Warum eine Versicherungspflicht für Elementarrisiken die gesellschaftlich fairste Lösung ist
Es schien schon beschlossene Sache zu sein. Im Angesicht der katastrophalen Zerstörungen und der hohen Quote nicht versicherter Schäden im Rahmen des Sturmtiefs Bernd sprachen sich Politik und Öffentlichkeit – wie so oft nach solchen Ereignissen - schnell für eine verpflichtende Absicherung gegen Elementarschadenereignisse aus. Würden die Länder sich für die Einführung einer solchen Pflicht aussprechen, werde der Bund nichts dagegen haben, so der damalige Vizekanzler und Finanzminister und heutige Bundeskanzler Olaf Scholz. Solche Ankündigungen machen sich gut in Wahlkämpfen, zeigen sie doch die Weitsicht und den Willen, ein Problem langfristig und grundsätzlich anzugehen.
In der folgenden öffentlichen Diskussion tauschten Befürworter und Gegner ihre Argumente aus und präsentierten diverse Lösungsansätze. Nennenswert geschehen ist seither allerdings nahezu nichts. Spätestens mit Beginn des Ukraine-Krieges verschwand das Thema aus der öffentlichen Diskussion und im Dezember 2022 beendete Bundesjustizminister Marco Buschmann das Vorhaben einer bundesweiten Regelung mit dem fadenscheinigen Hinweis auf eine drohende finanzielle Überlastung privater Haushalte dann endgültig.
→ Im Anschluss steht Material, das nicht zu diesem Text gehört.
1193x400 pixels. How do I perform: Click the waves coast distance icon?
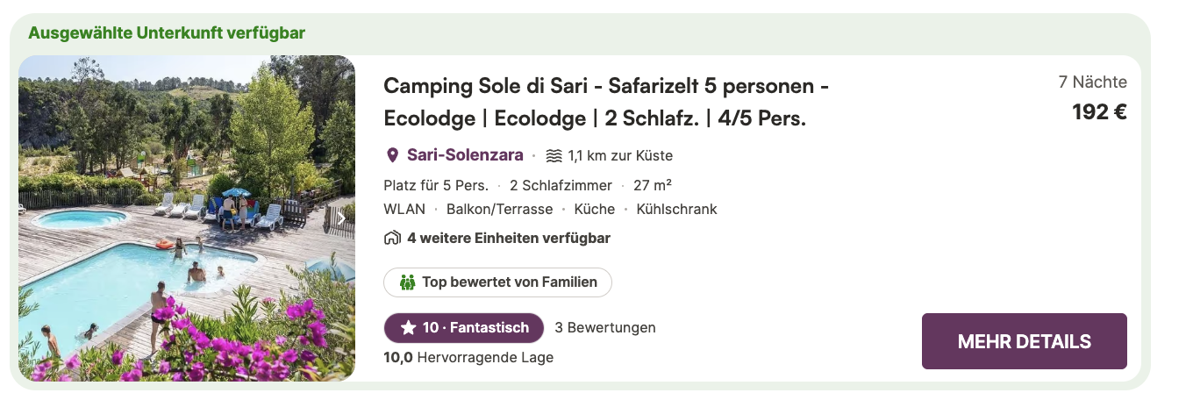tap(554, 156)
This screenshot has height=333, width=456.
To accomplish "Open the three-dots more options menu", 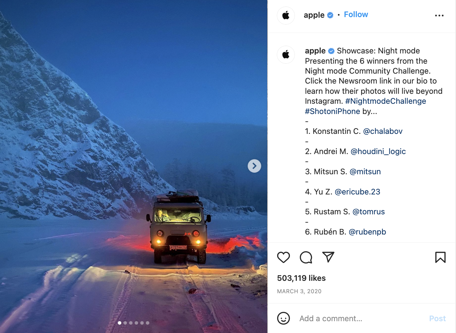I will pos(439,15).
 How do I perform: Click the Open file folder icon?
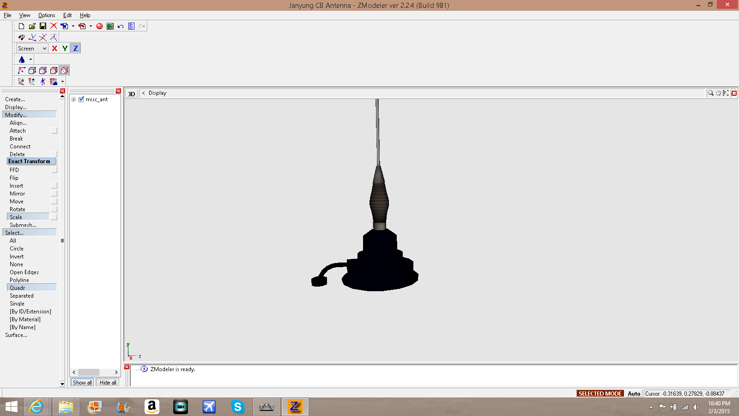32,26
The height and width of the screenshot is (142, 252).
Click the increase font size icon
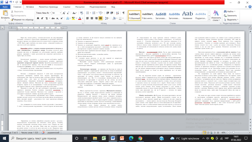[x=64, y=13]
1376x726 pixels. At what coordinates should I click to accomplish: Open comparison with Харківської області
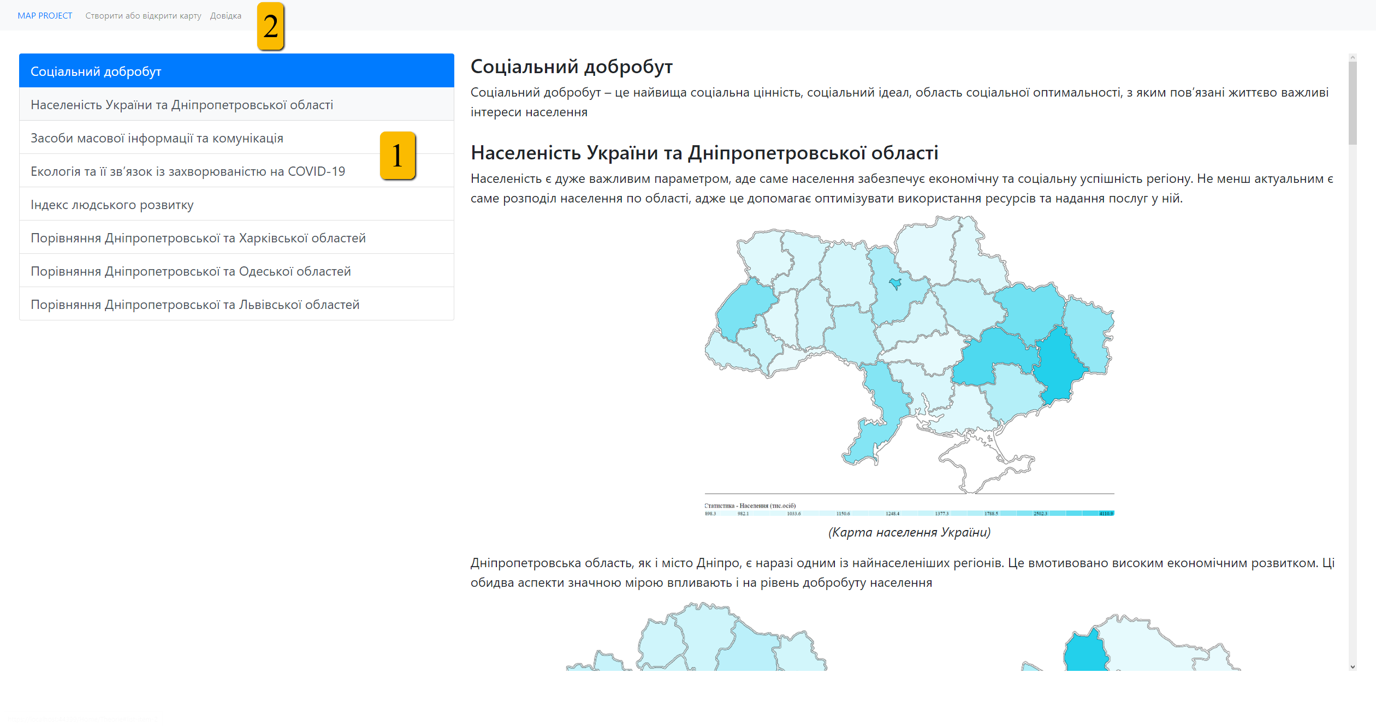pos(236,237)
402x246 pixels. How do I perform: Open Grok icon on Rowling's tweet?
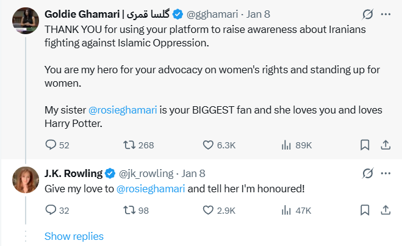[x=367, y=173]
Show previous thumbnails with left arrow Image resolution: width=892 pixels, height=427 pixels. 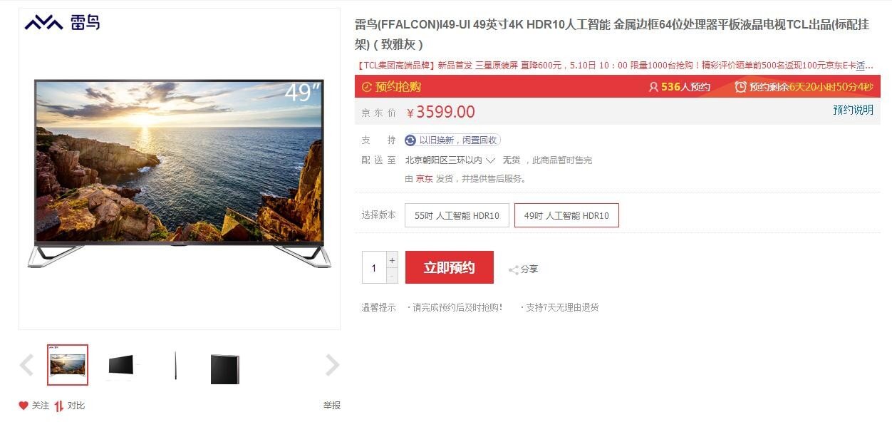pos(26,365)
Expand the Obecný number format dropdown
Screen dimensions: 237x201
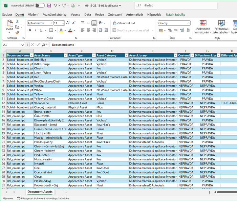point(189,23)
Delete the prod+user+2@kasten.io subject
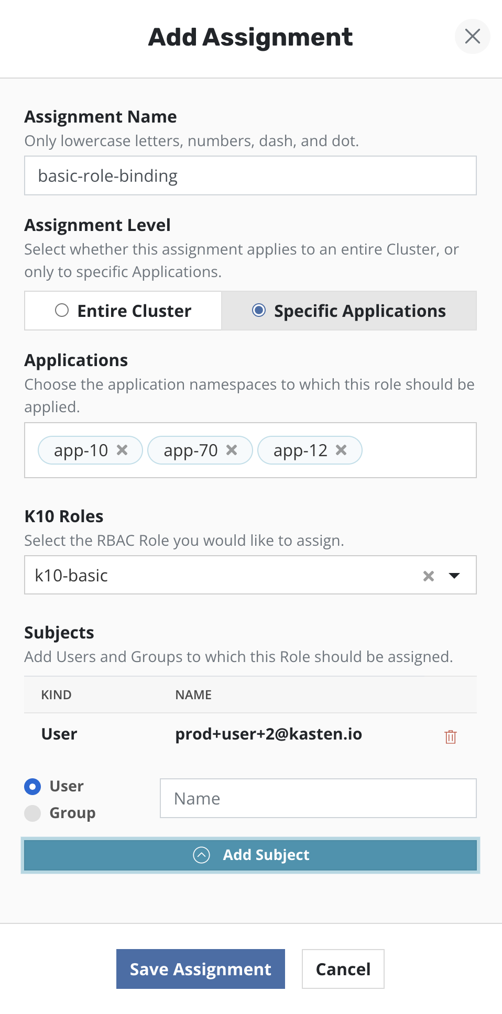 (451, 736)
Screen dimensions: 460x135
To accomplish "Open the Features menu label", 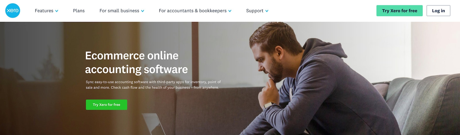I will pyautogui.click(x=44, y=11).
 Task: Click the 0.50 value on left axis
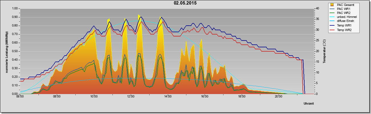pos(15,51)

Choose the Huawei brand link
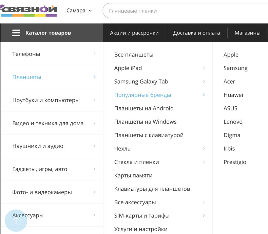coord(233,95)
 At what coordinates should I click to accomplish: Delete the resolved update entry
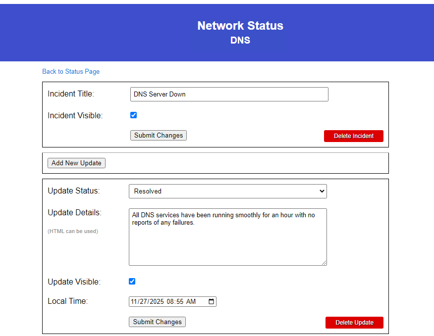[x=354, y=322]
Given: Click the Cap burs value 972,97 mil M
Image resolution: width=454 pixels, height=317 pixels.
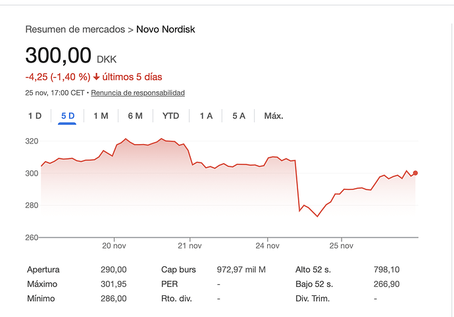Looking at the screenshot, I should (241, 270).
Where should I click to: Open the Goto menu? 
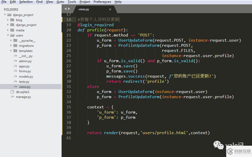click(x=60, y=2)
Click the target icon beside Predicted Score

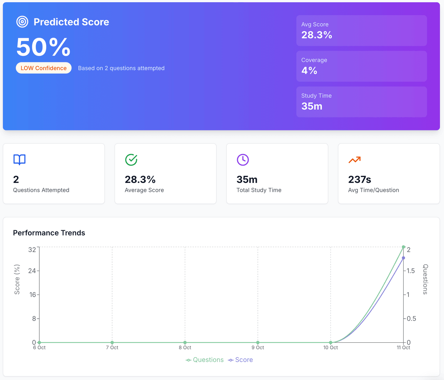pyautogui.click(x=22, y=21)
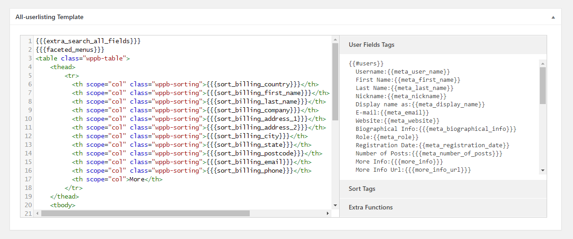The height and width of the screenshot is (239, 573).
Task: Click the tags list vertical scrollbar thumb
Action: [543, 85]
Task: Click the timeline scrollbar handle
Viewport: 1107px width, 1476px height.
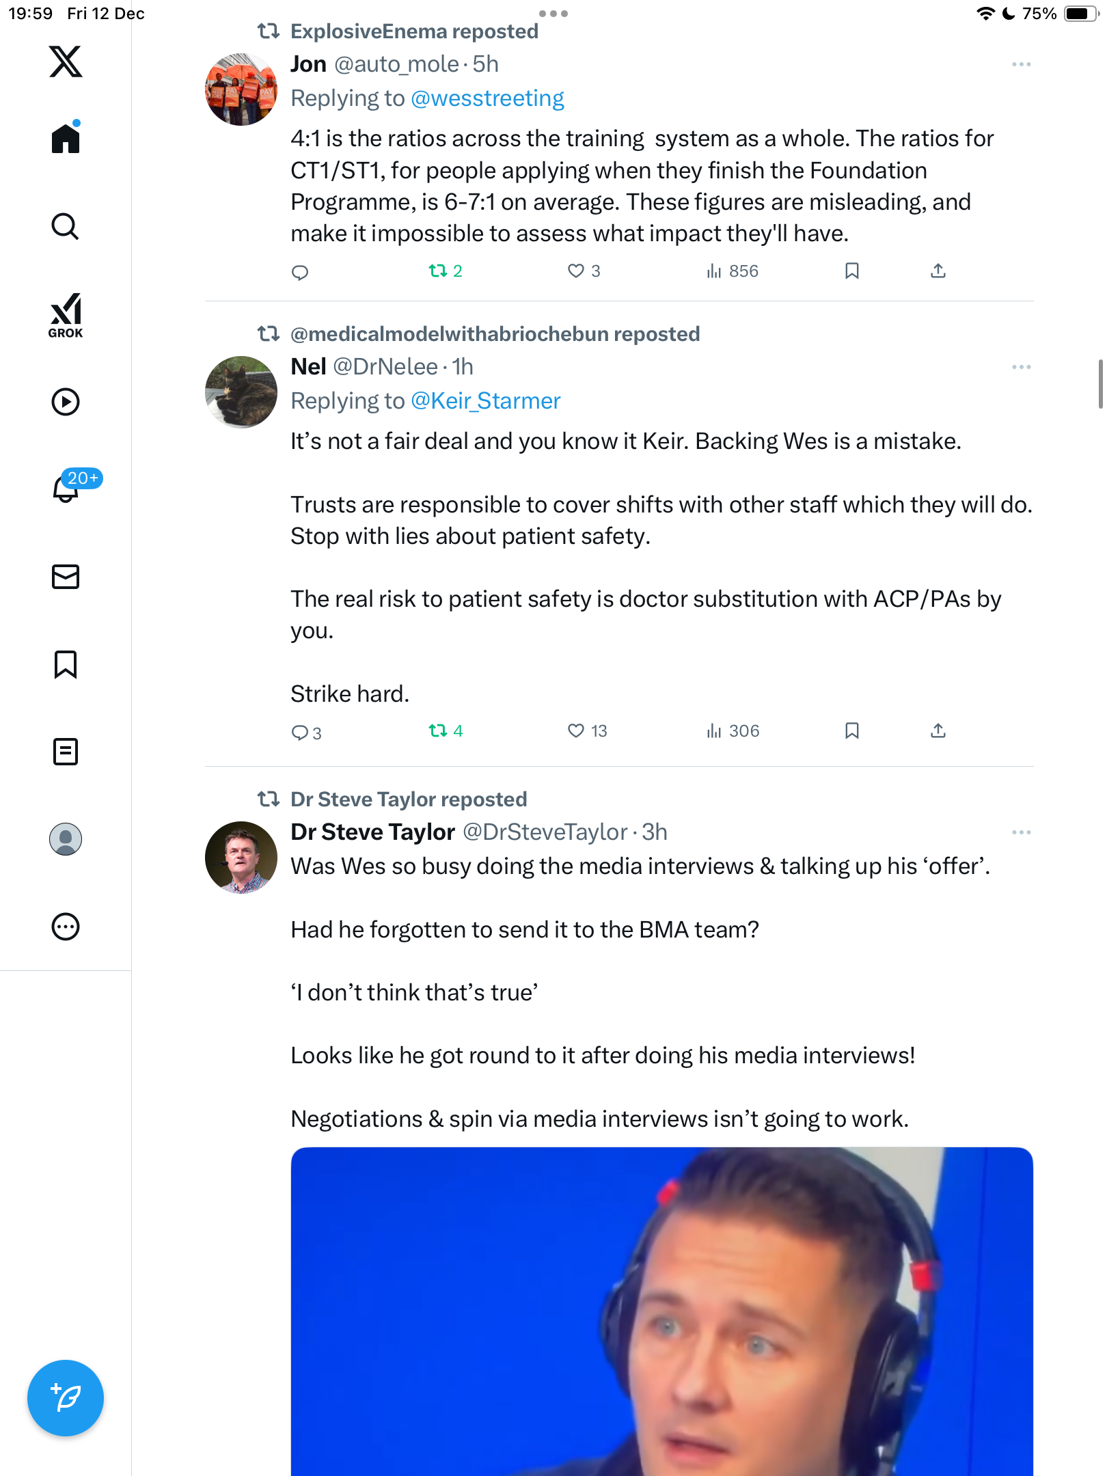Action: pos(1100,384)
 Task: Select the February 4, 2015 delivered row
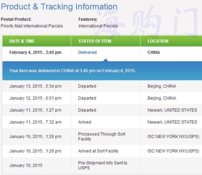pyautogui.click(x=102, y=53)
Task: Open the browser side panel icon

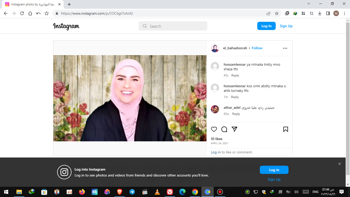Action: 328,13
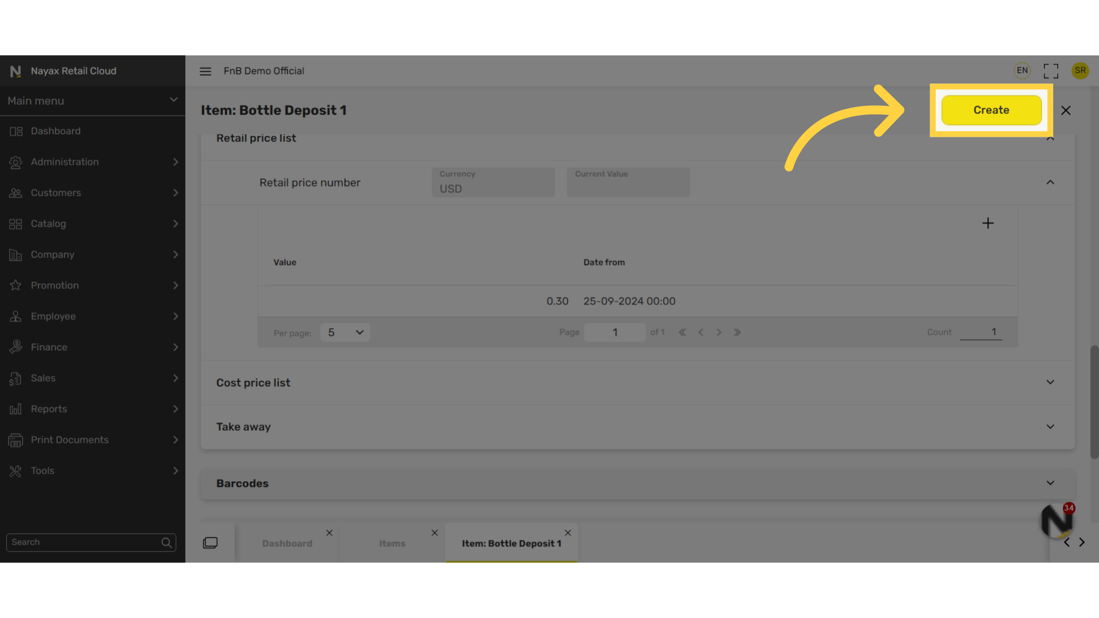Switch language using the EN button
This screenshot has width=1099, height=618.
click(x=1022, y=70)
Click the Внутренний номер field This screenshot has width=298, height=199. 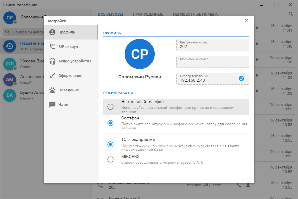213,45
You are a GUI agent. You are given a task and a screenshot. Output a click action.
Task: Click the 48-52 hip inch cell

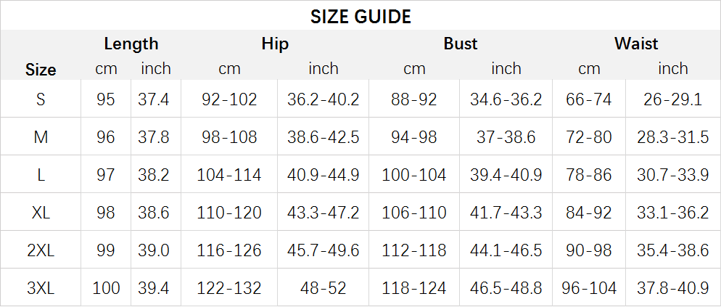point(323,288)
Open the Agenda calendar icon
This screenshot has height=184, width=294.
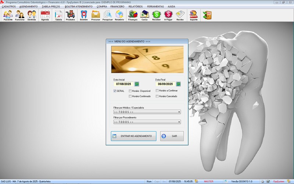(x=45, y=15)
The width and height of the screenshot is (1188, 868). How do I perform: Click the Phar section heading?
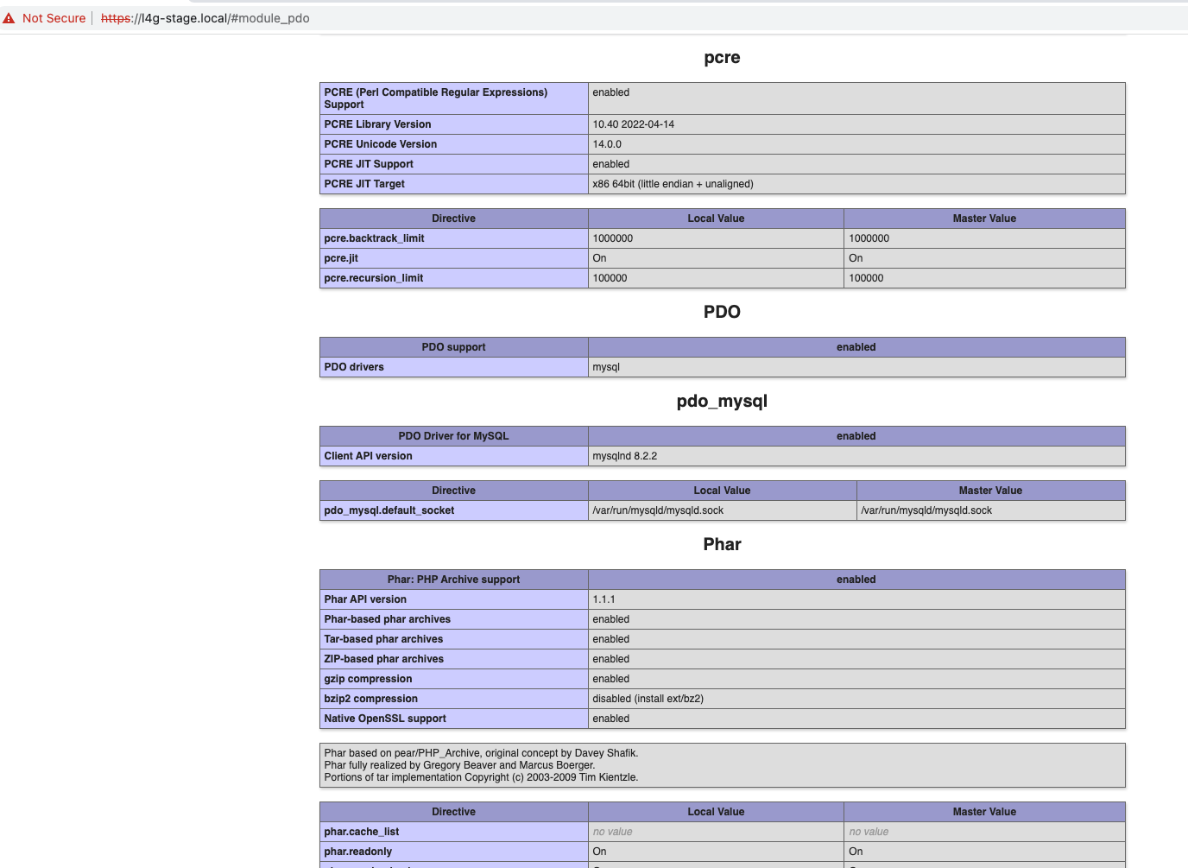(x=722, y=544)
Während die Politik den Stillstand verwaltete, ging zumindest die Versicherungsbranche das Thema aktiv an. Mittlerweile bieten weit mehr als 20 Versicherer ihre Wohngebäudepolicen nur noch mit einem Elemtarschadenschutz an oder zwingen den Kunden mittels einer Opting-out-Regelung dazu, diesen explizit abzuwählen. Unserer Kenntnis nach führten diese Veränderungen dazu, dass die Absicherung von Elementarschäden nun deutlich häufiger Bestandteil der Wohngebäudeverträge ist als in der Vergangenheit. Im Neugeschäft beinhalten nun etwa zwischen 65-75 Prozent der Verträge einen solchen Schutz, während der Anteil in der Vergangenheit oftmals zum Teil deutlich unterhalb der 50 Prozent-Grenze lag. Zweifelsohne ein Erfolg für die Branche.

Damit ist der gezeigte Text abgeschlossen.